Life is change. I think Kit and I have established that in everything we’ve written on this blog. Whether the change be self motivated or sprung upon you in the deep recesses of the night, our worlds are in constant flux. I have an upcoming change that is keeping me up at night– and it’s a hard one. It’s usually Kit who sends me emails and texts at 3 am in the morning. Now I’m tossing and turning and 3 am can’t come soon enough.
It’s time to start transitioning my mom into assisted living. Living with Alzheimer’s has been a strange and difficult journey, but rewarding. I can tell being around the hustle and bustle of four kids is starting to wear on my mom. It’s taken me a long time to realize my limitations as a caregiver and her limitations caused by Alzheimer’s. I think the change will be good for mom because she’ll have older folks to socialize with and the downtime she needs too. The quiet you can’t find in a house of seven people.
It isn’t really my mom I’m super worried about, it’s me. People always ask me how my mom is doing and how the caregiving is going. Caregiving changes daily. At the end of my day I usually reflect on whether we had a good day or a not so good day. These thoughts play in my mind as I drift off to sleep. The other night I woke up with a start. The day before had been Brynn’s 16th birthday. We had celebrated at home with presents, cake and cards. We have a tradition in our family to read each card aloud. Being that it was Brynn’s Sweet 16 we all had some pretty sappy words to share. Tommy, my husband, wrote about how proud he was of her and how he knew she would be able to accomplish anything in life. I simply wrote, “I remember the day you were born. It was and still is one of the happiest days of my life, because God gave you to me.” I’ve given that memory of mine to Brynn. We share it and it bonds us. That night I woke up and realized there is a hole where my mom and I shared that bond. I remember it, she doesn’t.
I’m always searching for words to explain Alzheimer’s to people. The image came to me that night. It’s like when you’re making sugar cookies. You roll out the dough and take your cookie cutter shape, a heart, and punch out the cookies. Once you’ve removed the cookies you have these empty hearts and the remaining scraps and bits of dough. Those empty hearts are the shared memories you’ve lost. The cutout is still there but something is missing. That’s why it’s so hard for me to let go of mom. I’m holding on to those hearts for the both of us.

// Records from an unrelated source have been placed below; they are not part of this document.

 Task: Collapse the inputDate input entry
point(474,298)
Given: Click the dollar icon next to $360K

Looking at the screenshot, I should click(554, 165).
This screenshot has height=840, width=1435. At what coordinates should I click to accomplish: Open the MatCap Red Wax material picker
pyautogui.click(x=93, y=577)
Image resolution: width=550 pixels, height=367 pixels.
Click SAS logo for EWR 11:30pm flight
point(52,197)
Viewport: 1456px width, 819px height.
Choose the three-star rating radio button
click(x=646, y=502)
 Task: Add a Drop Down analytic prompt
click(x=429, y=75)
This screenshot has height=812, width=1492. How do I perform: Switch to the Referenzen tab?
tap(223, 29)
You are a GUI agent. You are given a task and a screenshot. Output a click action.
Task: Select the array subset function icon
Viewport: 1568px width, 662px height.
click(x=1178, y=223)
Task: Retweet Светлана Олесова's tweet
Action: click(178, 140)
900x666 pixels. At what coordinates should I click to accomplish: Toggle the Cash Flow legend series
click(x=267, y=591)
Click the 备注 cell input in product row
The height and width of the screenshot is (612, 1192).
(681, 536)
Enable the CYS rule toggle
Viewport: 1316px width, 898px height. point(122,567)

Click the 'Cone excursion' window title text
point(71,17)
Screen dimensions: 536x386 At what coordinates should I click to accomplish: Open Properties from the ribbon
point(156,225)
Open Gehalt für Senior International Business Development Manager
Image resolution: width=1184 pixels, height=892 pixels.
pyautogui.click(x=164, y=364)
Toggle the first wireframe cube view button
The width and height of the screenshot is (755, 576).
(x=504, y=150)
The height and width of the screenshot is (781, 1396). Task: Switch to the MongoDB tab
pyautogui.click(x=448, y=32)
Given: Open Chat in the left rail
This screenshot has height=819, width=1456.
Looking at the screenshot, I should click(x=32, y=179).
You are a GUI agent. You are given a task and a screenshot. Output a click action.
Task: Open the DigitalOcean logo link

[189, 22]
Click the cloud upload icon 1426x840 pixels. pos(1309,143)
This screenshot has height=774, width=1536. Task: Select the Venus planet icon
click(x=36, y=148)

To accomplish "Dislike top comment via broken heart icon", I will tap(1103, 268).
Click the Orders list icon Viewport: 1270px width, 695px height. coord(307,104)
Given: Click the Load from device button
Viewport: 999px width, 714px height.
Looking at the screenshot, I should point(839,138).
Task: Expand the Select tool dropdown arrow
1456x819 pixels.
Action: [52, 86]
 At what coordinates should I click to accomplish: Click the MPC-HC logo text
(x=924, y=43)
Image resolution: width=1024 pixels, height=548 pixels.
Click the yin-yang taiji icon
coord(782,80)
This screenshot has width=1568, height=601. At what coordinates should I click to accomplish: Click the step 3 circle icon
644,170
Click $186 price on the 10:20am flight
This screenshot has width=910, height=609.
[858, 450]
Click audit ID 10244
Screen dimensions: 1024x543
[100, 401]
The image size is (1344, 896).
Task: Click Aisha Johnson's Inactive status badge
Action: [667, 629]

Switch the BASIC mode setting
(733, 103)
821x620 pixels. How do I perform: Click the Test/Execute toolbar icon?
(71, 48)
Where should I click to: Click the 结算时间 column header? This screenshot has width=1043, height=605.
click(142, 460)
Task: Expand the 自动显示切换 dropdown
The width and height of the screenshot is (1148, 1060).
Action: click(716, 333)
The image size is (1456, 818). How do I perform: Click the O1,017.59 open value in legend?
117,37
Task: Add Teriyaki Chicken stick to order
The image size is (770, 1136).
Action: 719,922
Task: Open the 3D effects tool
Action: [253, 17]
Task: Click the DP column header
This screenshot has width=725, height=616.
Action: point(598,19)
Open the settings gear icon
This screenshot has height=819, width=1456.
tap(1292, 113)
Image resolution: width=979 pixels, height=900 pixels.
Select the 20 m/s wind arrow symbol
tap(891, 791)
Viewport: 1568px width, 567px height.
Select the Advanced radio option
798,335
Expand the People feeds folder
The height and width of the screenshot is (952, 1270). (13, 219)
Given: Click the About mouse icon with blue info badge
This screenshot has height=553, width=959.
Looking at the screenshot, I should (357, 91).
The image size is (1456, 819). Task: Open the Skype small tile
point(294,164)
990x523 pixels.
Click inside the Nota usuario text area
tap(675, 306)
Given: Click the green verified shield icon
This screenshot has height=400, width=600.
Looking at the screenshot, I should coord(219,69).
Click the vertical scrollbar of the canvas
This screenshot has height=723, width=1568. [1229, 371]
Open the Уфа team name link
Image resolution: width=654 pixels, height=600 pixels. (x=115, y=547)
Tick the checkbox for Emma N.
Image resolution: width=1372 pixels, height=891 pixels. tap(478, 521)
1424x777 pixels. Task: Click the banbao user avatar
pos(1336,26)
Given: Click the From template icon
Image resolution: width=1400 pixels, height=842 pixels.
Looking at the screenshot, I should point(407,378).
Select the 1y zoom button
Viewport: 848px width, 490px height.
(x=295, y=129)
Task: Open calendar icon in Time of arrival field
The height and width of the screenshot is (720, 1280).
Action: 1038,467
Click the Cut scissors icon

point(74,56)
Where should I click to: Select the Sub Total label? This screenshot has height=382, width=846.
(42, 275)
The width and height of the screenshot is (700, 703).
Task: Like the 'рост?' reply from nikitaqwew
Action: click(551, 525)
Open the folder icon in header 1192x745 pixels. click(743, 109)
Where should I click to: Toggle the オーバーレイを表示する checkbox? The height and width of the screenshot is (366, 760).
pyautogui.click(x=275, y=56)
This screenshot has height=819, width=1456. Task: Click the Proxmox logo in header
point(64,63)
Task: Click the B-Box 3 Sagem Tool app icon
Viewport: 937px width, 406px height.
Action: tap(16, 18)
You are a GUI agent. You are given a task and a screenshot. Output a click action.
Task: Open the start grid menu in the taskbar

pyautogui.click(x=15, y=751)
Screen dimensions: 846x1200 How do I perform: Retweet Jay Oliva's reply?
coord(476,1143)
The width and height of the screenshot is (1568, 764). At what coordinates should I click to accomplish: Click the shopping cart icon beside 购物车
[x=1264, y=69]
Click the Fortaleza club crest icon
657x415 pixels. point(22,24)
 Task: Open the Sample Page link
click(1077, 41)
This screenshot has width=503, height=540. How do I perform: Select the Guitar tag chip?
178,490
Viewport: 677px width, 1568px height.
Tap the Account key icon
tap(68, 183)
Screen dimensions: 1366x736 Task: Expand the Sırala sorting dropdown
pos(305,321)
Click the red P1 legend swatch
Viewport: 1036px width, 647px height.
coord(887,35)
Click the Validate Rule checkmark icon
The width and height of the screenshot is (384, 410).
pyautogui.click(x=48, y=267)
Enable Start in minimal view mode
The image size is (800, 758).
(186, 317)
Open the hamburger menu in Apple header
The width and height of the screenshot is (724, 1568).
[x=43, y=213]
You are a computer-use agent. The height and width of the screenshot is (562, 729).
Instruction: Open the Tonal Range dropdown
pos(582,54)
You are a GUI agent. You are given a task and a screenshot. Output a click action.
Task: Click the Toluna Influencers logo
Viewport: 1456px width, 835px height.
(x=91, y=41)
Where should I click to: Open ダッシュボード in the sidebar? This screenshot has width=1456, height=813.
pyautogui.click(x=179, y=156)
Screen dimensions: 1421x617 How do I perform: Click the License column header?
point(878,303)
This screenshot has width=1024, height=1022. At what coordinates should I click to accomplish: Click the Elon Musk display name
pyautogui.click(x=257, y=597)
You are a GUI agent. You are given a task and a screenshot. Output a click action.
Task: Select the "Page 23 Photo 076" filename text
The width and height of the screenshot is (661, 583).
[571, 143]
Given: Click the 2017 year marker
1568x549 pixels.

I know this change is inevitable. Many times even now my mom doesn’t know who I am, but I am the face she recognizes the most. It’s funny sometimes I’ll come home after being out shopping etc and mom will welcome me with a sigh of relief. I know I’m her touchstone, the only thing that is familiar and constant. So here’s a change I didn’t think I would be dealing with before my oldest went off to college…letting my mom go off to assisted living. You never know what change life will throw at you next. I read a quote the other day “Accommodate changing times, but cling to unchanging principles” -Jimmy Carter. I guess that’s what I’ll have to do and cling to the memories we once shared.